PROBLEM DESCRIPTION:
Copy the lines exactly. Begin at the first line of the data and stop after the line with "1920x1160 pixels.".

===== DATA FOR THIS EXERCISE

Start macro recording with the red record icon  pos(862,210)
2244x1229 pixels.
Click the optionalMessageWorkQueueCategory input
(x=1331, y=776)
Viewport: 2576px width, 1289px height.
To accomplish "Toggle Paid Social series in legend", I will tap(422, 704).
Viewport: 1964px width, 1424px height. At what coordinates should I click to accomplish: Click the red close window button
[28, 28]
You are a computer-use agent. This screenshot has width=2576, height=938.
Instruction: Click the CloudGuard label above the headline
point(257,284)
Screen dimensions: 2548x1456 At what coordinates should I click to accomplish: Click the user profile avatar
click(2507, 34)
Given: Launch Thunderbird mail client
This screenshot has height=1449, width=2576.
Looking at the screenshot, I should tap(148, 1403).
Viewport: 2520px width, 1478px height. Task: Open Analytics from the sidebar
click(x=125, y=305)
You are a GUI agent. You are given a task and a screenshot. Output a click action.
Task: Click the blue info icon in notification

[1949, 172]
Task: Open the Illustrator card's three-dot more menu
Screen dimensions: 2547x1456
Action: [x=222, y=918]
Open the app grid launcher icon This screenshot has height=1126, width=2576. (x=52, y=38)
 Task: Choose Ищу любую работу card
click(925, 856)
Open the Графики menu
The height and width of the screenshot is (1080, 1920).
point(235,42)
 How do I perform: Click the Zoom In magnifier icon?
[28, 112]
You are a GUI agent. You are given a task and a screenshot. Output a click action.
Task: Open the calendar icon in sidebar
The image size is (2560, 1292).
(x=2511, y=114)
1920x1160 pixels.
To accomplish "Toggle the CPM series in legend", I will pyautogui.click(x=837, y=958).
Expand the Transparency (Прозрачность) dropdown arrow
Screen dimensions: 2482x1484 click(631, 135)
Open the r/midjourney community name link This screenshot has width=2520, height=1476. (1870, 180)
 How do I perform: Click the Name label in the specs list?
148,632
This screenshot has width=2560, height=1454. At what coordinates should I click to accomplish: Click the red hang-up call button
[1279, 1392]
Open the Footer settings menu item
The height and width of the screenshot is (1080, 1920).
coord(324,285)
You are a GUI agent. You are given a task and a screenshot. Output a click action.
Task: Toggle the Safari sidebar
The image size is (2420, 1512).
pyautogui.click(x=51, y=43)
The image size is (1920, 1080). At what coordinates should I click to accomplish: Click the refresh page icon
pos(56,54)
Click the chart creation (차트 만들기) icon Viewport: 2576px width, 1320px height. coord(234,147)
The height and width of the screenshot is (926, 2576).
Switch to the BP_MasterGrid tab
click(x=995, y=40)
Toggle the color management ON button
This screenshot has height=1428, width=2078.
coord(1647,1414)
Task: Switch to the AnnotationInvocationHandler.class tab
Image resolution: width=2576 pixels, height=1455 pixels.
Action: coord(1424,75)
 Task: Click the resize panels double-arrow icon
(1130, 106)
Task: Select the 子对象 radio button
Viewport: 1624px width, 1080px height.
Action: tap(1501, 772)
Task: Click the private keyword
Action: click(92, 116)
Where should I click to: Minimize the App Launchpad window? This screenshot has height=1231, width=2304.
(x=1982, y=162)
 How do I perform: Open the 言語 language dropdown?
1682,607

==========

TASK SOLUTION:
Start macro recording with the red record icon  pos(862,210)
2244x1229 pixels.
Click the optionalMessageWorkQueueCategory input
(x=1331, y=776)
Viewport: 2576px width, 1289px height.
To accomplish "Toggle Paid Social series in legend", I will tap(422, 704).
Viewport: 1964px width, 1424px height. At what coordinates should I click to accomplish: Click the red close window button
[28, 28]
You are a computer-use agent. This screenshot has width=2576, height=938.
Instruction: Click the CloudGuard label above the headline
point(257,284)
Screen dimensions: 2548x1456 At what coordinates should I click to accomplish: Click the user profile avatar
click(2507, 34)
Given: Launch Thunderbird mail client
This screenshot has height=1449, width=2576.
Looking at the screenshot, I should tap(148, 1403).
Viewport: 2520px width, 1478px height. Task: Open Analytics from the sidebar
click(x=125, y=305)
You are a GUI agent. You are given a task and a screenshot. Output a click action.
Task: Click the blue info icon in notification

[1949, 172]
Task: Open the Illustrator card's three-dot more menu
Screen dimensions: 2547x1456
Action: [x=222, y=918]
Open the app grid launcher icon This screenshot has height=1126, width=2576. (x=52, y=38)
 Task: Choose Ищу любую работу card
click(925, 856)
Open the Графики menu
The height and width of the screenshot is (1080, 1920).
point(235,42)
 How do I perform: Click the Zoom In magnifier icon?
[28, 112]
You are a GUI agent. You are given a task and a screenshot. Output a click action.
Task: Open the calendar icon in sidebar
The image size is (2560, 1292).
(x=2511, y=114)
1920x1160 pixels.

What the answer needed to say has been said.